#### Set of tasks
(A) In the text on the Future for Archaeological Archives Programme, which possible solution to the storage problem is named?
(B) Extend the text on the Future for Archaeological Archives Programme, picking up after its last sentence.

— START OF Document section —

Ceramic vessels on a shelf in an archaeological store.
17th century pottery on open shelving in an archaeology store. © Historic England
17th century pottery on open shelving in an archaeology store. © Historic England

Future for Archaeological Archives Programme (FAAP)

Historic England is working with various partners across the archaeological and museums sectors on the Future for Archaeological Archives Programme (FAAP). The programme has been set up to find a sustainable future for archaeological collections recovered from excavations in England, including excavation records and pottery, tile, bone and metal objects.

These archives are being created at record levels due to new infrastructure and construction projects, whilst available space at local museums is diminishing fast.

The value in these archives lies mostly in potential further research and there is an obligation to future generations not to lose them. The programme aims to help resolve this increasingly urgent storage issue and possible solutions being considered include the creation of a national repository.

The Future for Archaeological Archives Programme (FAAP) is a programme of linked actions and projects intended to result in a consistent, sustainable approach to the creation, compilation, transfer and curation of archaeological archives.

— END OF Document section —
— START OF Stored data —

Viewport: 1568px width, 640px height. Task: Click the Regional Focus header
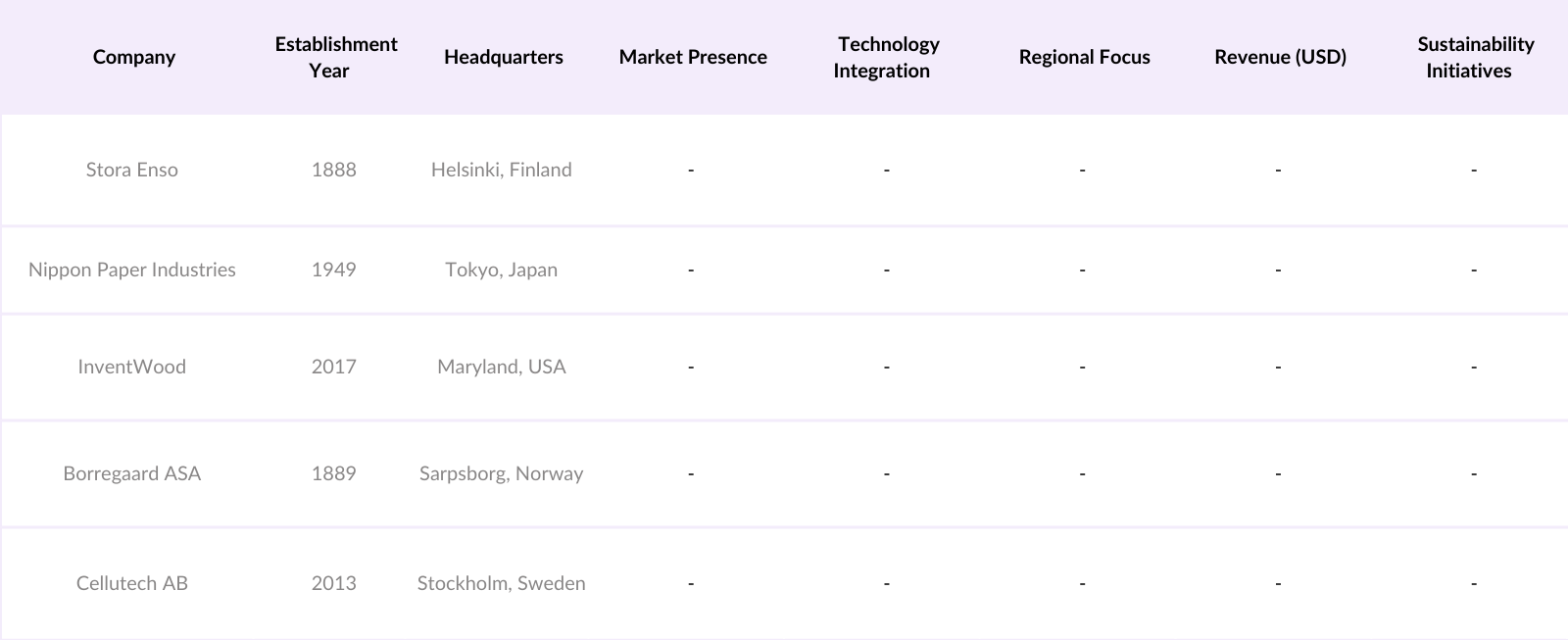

— END OF Stored data —

#### Written responses
(A) The creation of a national repository.

(B)
Strategic Background to FAAP

Historic England and Arts Council England, together with a range of national heritage organisations, has initiated the Future for Archaeological Archives Programme, which will address the challenge of realising a sustainable future for the archives derived from archaeology projects in England.

The Programme Board is Chaired by Barney Sloane, National Specialist Services Director at Historic England and Senior Responsible Officer for the Programme.

In 2018 Michael Ellis, former Minister for Arts, Heritage and Tourism, endorsed the sector-wide plan which was created in response to the Mendoza Review of museums in England.

The success of development-led archaeology since the early 1990s has led to a major increase in the quantity of archaeological material in museum stores across the country and many museums are becoming unable to accept new finds.

Key features of the plan include:

Investigating the potential for national or regional repositories.

Understanding and promoting access and use of the archives.

Clarifying issues of ownership and title transfer.

Exploring sensible charging frameworks.

Increasing the focus on retaining only what is truly significant.

Exploring new technologies and methods of storage.

I welcome this important report from Historic England. Our archives hold some of the greatest treasures unearthed in the country. It is important that we address challenges of how we store and preserve these artefacts so we can bring our past to life for future generations.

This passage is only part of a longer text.